In the months I lived with the Iraqi army I remember a conversation with an Iraqi private who I learned was originally a physician in Baghdad. When asked why he was a private in the army, I expected the answer would be something like “sense of duty”, “love of country” or “patriotism”, but the answer I received was “this pays more than being a doctor.” At that moment I realized as long as Iraqi soldiers were motivated by cash, they would never comprehend fighting, and possibly dying, for a cause greater than themselves.
The Kurds I met in the Iraqi army were just the opposite of that doctor/soldier. While the Kurds also valued money, they made arrangements to send most of it home to their families on payday. The Kurds also had a reputation of loyalty and fighting ferociously, which was not a common trait of most Iraqi soldiers. We Marines were glad for the few Kurds in each of our Iraqi army units. Their fighting skills and spirit rose to the occasion more than once.
For those reasons, I was sad to learn President Trump gave the order to remove the small contingent of US troops from the area of the Syrian/Turkish border. That is certainly an area where the Kurds are fighting at our soldier’s side. Surely, our presence was the only thing keeping Turkey from attacking their long hated Kurdish agitators.
When the President was asked about the repercussions of the US withdrawal, specifically how this would affect the Kurds, our President said "They didn't help us in the Second World War; they didn't help us with Normandy…" This is a shocking example of how NOT to talk about soldiers fighting and dying at our side.
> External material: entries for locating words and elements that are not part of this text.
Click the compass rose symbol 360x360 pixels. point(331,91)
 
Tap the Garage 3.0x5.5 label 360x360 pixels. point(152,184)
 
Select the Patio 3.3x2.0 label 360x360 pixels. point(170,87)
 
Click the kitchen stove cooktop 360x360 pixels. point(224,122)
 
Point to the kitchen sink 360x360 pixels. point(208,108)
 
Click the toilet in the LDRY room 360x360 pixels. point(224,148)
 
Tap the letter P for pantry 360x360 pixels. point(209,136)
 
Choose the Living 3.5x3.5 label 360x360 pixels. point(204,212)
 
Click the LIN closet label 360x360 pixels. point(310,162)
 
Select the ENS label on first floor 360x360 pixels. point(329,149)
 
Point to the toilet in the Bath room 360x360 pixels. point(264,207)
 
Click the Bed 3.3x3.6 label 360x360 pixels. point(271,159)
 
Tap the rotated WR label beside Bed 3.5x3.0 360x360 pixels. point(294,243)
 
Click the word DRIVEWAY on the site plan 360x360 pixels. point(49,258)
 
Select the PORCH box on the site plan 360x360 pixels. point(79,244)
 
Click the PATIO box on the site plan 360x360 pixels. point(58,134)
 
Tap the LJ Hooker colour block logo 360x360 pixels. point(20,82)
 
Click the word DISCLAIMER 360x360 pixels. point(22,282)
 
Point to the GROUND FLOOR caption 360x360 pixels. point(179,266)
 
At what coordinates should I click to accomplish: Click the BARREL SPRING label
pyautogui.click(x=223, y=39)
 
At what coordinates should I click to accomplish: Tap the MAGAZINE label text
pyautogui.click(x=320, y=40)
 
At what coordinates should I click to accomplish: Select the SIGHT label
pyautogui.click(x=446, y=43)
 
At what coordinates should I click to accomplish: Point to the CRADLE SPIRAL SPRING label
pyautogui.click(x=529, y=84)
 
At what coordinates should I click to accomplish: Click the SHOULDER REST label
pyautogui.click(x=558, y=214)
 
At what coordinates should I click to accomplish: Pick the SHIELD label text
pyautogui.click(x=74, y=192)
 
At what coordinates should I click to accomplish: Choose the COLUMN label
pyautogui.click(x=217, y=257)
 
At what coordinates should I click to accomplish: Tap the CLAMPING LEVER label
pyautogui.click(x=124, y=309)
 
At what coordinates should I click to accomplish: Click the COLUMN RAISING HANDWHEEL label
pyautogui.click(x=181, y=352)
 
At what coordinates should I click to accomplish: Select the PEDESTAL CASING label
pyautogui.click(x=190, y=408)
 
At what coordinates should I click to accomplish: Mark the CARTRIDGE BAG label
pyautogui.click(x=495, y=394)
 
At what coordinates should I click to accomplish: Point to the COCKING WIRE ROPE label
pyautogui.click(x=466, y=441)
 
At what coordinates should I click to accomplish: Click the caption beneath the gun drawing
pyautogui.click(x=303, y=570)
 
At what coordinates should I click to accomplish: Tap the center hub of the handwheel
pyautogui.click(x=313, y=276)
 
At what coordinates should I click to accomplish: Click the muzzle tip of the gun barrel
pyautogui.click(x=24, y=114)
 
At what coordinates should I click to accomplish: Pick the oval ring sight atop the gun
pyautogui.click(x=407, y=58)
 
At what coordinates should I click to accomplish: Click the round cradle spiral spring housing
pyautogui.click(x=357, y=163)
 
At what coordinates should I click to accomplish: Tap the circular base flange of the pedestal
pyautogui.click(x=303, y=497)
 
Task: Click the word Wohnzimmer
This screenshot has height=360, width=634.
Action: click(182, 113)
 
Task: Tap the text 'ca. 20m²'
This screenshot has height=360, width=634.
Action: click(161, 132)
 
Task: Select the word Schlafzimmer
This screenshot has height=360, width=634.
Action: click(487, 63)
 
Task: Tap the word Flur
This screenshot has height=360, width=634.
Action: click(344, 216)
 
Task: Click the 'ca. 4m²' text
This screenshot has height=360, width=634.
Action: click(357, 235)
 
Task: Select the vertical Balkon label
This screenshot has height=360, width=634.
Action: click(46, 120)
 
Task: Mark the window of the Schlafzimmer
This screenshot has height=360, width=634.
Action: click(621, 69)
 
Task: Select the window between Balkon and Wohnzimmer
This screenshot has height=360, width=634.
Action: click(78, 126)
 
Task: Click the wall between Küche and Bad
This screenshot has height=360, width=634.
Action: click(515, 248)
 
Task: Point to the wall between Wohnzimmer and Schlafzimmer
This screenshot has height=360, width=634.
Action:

Obviously Kurdistan as a country couldn’t participate in WW2 because the country didn’t exist – and it still doesn’t. But Kurd fighters certainly were fighting in WW2 alongside the Brits in Iraq when the Nazis tried to overthrow the Iraqi government in 1941. This was before the US was even in the war. There are also written accounts proving Kurdish fighters were with the Russians during WW2 fighting against Hitler’s armies.
Each time a US President has asked for help in the Middle East, it is the Kurdish people who have stepped up at great peril – every time. In General James Mattis’ recent book “Call Sign Chaos; Learning to Lead” it is clear one of the reasons he resigned as Secretary of State was over “abandoning allies” who we need in the region. Having thousands of Kurds on our side is the reason we only needed a small number of US soldiers with boots on the ground in Syria. There are rumors President Trump issued this recent withdrawal order to Pentagon generals against their best advice.
Whenever the US has made an alliance with people or governments in the Middle East they have always gone awry, except the loyalty of the Kurds. Kurdish fighters have been at our side since the 1991 Gulf War up to fighting ISIS last week. And each time the US has abandoned them; first to Saddam Hussein dropping poisonous gas on them and now to Turkey’s artillery bombardments. The Kurds deserve better from us.
Embarrassment and shame must be the feelings of the US military personnel who left their comrades at the Syrian/Turkish border while heading to more secure places. News videos show huge US armored vehicles, American flags waving, lumbering toward safety as they pass our allies in Mitsubishi pickup trucks, some of whom are certainly Kurds with their families.
What is especially hard to fathom is almost simultaneously as the withdrawal of US personnel from Syria is taking place, the US is sending thousands of service members to Saudi Arabia to protect that country’s assets. I’d argue that token force in Syria is protecting more important things than whatever is being protected in Saudi Arabia, a country rich enough to protect itself.
The withdrawal of US personnel is the first domino to fall, and the rest will tumble in rapid succession. This is not because the US soldiers were super-humans fending off the armies of two different factions; it’s because of the US flag they displayed which the opposing fighters gave a wide berth.
In the short time since the US flag has departed from the Syrian/Turkish border the area has gone from relative calm and stability to a place of turmoil with Turkey shelling the Kurds, ISIS prisoners escaping from prisons, and hundreds – if not thousands – of civilian casualties.
Because our short-sighted President wanted to “bring home the troops” now, he removed a few soldiers from Syria, which will probably cause thousands of US personnel to return there within a few years. In the meantime, Syria will be the new training ground for terrorist attacks aimed at Europe and possibly the United States and the Russian backed Assad regime will become more entrenched.
If I were a betting man, I’d wager the Russians will try to make friends with the Kurds to help them with Putin’s ambitions in the region. Hopefully, in some inevitable future conflict, US personnel will not have to go toe-to-toe with ferocious Kurdish fighters. They will probably be same guys we abandoned in Syria and they’ll have a score to settle with the US.